Bertha shook her head. "I didn't intend to talk it over with you. I don't know what possessed me. I had no business to say what I did."

He reassured her. "All you've told me and the part I've guessed is quite safe. I will not even permit Julia to share your confidence till you are willing to speak to her yourself."

As he slowly lighted the studio Bertha was surprised and a little troubled to find that two or three other visitors had slipped in through the dusk, and were grouped about the tea-table, and that the Captain was again the centre of an eager-eyed group. "They treat him as if he were an Eskimo," she thought bitterly, and rose to join the circle and protect him from their inquisition.

Haney was feeling extremely well, and talked with so much of his old time vigor and slash of epithet that his little audience was quite entranced. He enlarged upon the experiences of a year he had spent in Alaska. "Mining up there in them days made gambling slow business," he said. (He had told Bertha that he had made an attempt to get out of "the trade," but she was content to have him put it on less self-righteous grounds.) He contrived to make his hearers feel very keenly the pitiless, long-drawn ferocity of that sunless winter. He made it plain why men in that far land came together in vile dens to drink and gamble, and Moss glowed with the wonder and delight of those great boys who could rush away to the arctic edge of the world and die with laughing curses on their lips.

"What did you all do it for?" he asked, bluntly. "For money?"

"Partly—but more for the love of doing something hard. No man but a miser punishes himself for love of gold—it's for love of what the stuff will buy, that men fight the snows."

While Haney talked of these things Bertha's eyes were musingly turned on the face of the sculptor, and her mind was far from the scenes which Mart so vividly described.

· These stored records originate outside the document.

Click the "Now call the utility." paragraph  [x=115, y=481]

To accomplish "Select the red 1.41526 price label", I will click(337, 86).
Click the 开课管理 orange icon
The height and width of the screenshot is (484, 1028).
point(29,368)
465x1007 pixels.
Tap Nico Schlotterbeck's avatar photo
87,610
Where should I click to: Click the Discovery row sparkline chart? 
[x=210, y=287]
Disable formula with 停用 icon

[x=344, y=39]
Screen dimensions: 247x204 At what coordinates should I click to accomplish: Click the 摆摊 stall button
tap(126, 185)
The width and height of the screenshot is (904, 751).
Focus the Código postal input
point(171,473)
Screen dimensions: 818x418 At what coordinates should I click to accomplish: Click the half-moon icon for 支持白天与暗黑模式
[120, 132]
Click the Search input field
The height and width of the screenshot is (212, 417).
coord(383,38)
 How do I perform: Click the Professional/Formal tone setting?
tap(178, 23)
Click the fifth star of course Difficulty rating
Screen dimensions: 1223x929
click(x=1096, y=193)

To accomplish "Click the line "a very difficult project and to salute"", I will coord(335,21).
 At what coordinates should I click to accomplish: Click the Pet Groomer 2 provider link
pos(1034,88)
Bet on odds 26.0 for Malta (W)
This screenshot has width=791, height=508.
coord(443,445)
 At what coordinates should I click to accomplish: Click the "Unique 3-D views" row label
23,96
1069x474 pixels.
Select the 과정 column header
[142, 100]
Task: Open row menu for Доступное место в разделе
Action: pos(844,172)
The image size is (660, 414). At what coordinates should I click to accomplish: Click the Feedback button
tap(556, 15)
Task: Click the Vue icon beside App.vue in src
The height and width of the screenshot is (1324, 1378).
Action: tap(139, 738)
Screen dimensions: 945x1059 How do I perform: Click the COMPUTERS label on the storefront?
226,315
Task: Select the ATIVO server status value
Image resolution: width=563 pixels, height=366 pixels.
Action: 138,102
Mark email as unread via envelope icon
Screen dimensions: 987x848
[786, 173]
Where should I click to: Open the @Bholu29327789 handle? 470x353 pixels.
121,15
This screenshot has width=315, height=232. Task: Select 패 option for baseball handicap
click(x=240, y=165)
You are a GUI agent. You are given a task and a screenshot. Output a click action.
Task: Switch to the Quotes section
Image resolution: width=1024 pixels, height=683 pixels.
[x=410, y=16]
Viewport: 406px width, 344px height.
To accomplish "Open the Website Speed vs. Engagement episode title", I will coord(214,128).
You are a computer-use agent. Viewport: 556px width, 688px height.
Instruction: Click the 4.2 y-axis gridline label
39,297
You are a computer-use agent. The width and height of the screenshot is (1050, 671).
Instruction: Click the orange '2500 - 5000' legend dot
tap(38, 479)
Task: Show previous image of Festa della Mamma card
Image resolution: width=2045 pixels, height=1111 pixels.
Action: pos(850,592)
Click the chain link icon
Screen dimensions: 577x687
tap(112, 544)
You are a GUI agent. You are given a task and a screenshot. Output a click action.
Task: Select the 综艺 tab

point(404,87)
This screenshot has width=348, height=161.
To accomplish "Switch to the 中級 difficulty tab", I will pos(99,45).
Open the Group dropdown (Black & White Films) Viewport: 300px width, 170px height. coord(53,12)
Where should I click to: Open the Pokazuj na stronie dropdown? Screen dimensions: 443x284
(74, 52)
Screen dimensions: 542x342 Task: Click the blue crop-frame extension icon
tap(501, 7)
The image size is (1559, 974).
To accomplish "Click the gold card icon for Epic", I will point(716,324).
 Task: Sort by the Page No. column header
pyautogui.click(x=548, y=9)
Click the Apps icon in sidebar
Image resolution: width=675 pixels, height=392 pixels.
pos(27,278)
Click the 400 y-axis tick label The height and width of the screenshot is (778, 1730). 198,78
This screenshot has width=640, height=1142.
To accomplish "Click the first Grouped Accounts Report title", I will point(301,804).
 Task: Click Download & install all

This side of his life no longer amused her—on the contrary she shrank from any disclosure of his savage career. She was now as unjust in her criticism as she had been fond in her admiration, and when with darkening brow she cut short his garrulous flow of narrative Julia perceived her displeasure.

Haney apologized, handsomely. "It's natural for the ould bedraggled eagle in the cage with a club on his wrist to dream of the circles he used to cut and the fish he set claw to. In them days I feared no man's weight, and no night or stream. 'Twas all joyous battle to me, and now, as I sit here on velvet with only to snap me fingers for anything I want, I look back at thim fierce old times with a sneaking kind o' wish to live 'em all over again. Bertie knows me weakness. I would talk forever did she lave me go on; but 'tis no blame to her—it was a cruel, bad, careless life."

"When I come West," said Moss, sincerely, "we'll go camping together, and every night by the fire we'll smoke and you can tell me all about your journeys. I assure you they are epic to me."

Dr. Brent, a little later, put in a private word to Bertie. "Now you're going back into the high country and you'll find it necessary to watch the Captain pretty closely. I suspect he'll find his heart thumping briskly when he reaches the Springs. He may stand that altitude all right, but don't let him go higher. He will be taking chances if he goes above six thousand feet. You'd better have Steel of Denver come down and examine him to see how he stands the first few days. I mention Steel because I know him—I've no doubt there are plenty of good men in the Springs."

"What'll I do if he's worse?"

"Bring him back here or go to sea level—only beware of high passes."